Read the request for information
CFPB Establishes Application Process for Open Banking Standard-Setting Bodies
The Consumer Financial Protection Bureau Wednesday issued a partial final rule establishing the qualifications that organizations must meet to become recognized standard-setting bodies under the bureau’s proposed financial data-sharing regulation, which would implement Section 1033 of the Dodd-Frank Act. According to the bureau, standard-setting bodies must display openness, transparency, balanced decision making, consensus, and due process and appeals. Under the partial final rule, the public may have the opportunity to provide input on applications.

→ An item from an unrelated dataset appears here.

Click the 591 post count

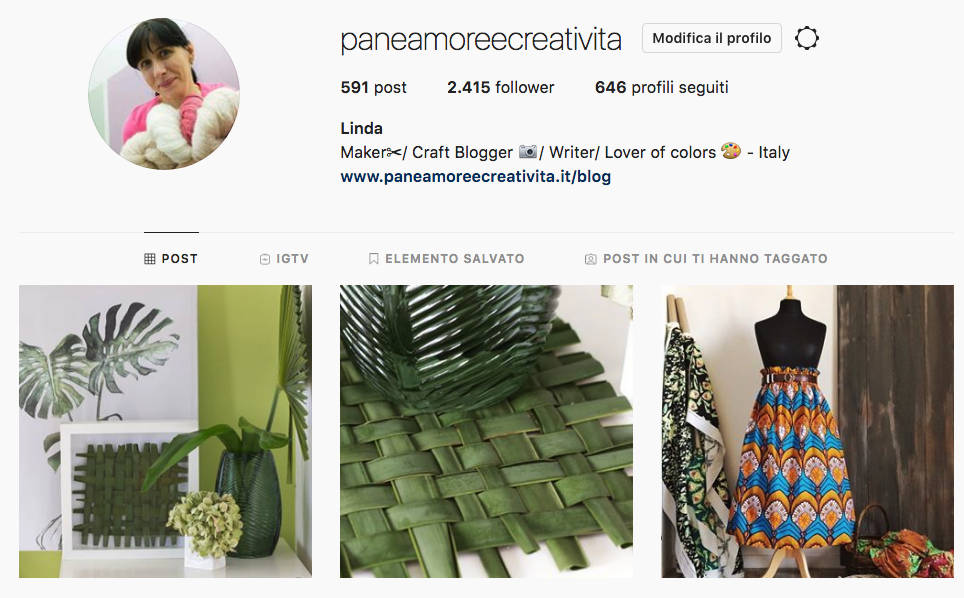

The CFPB is currently in the process of finalizing the remaining portions of its proposed rulemaking to address electronic access to financial data by consumers and their agents. As part of the upcoming implementation, the CFPB expects to allow companies to use technical standards developed by standard-setting organizations recognized by the bureau. “Today’s rule kicks off the process for standard-setting organizations to seek formal recognition,” the CFPB said.
The rule also includes a mechanism for the CFPB to revoke the recognition of standard setters and a maximum recognition duration of five years, after which recognized standard setters will have to apply for re-recognition, according to the bureau. It also contains a “step-by-step” guide on the process to receive CFPB recognition, including contingent recognition with feedback from the bureau on necessary changes. There are also provisions on how loss of recognized status will be treated.
House Subcommittee Budgets $276 Million for CDFI Fund in Draft Appropriations Bill
The House Appropriations Subcommittee on Financial Services and General Government has budgeted $276.6 million for the Community Development Financial Institutions Fund in its draft fiscal year 2025 appropriations bill, according to the CDFI Coalition. The amount is roughly $48 million below the enacted level for the current fiscal year. Congress is currently drafting a budget for the upcoming fiscal year, with final amounts subject to change.
Last month, a group of 48 senators asked the Senate Appropriations Committee to set aside $325 million for the CDFI Fund. Also in April, the American Bankers Association and Independent Community Bankers of America joined three other associations in urging House and Senate lawmakers to support $341 million for the CDFI Fund, including a $40 million allocation for the Bank Enterprise Award program. “These monies are critically important: The $341 million will leverage up to 12 times its initial value in private capital and be channeled to local businesses, nonprofits and others to help vulnerable communities,” the associations said in a joint letter.
CFPB Warns Against Certain Terms in Financial Service Contracts
The Consumer Financial Protection Bureau Tuesday released a circular that warns against unlawful or unenforceable terms and conditions in contracts for consumer financial products or services. In a statement, the bureau said that many contracts include terms and conditions claiming to limit consumer rights and protections. One such term is a general liability waiver, “which purports to fully insulate companies from suits even though most states have laws that create hosts of exemptions to these waivers.”
Under the Dodd-Frank Act, “a representation or omission is deceptive if it is likely to mislead a reasonable consumer and is material,” according to the CFPB. The bureau said that its examiners have identified several violations in contract terms and conditions.
“For example, the CFPB found that a respondent bank engaged in a deceptive practice under the [Dodd-Frank Act] when it represented to consumers that because they signed a deposit agreement including broad language directing the bank not to contest legal process, consumers had waived their right to hold the bank liable for improperly responding to garnishment notices; in fact, regardless of the language in the account agreement, consumers had the right to challenge the garnishments,” it said.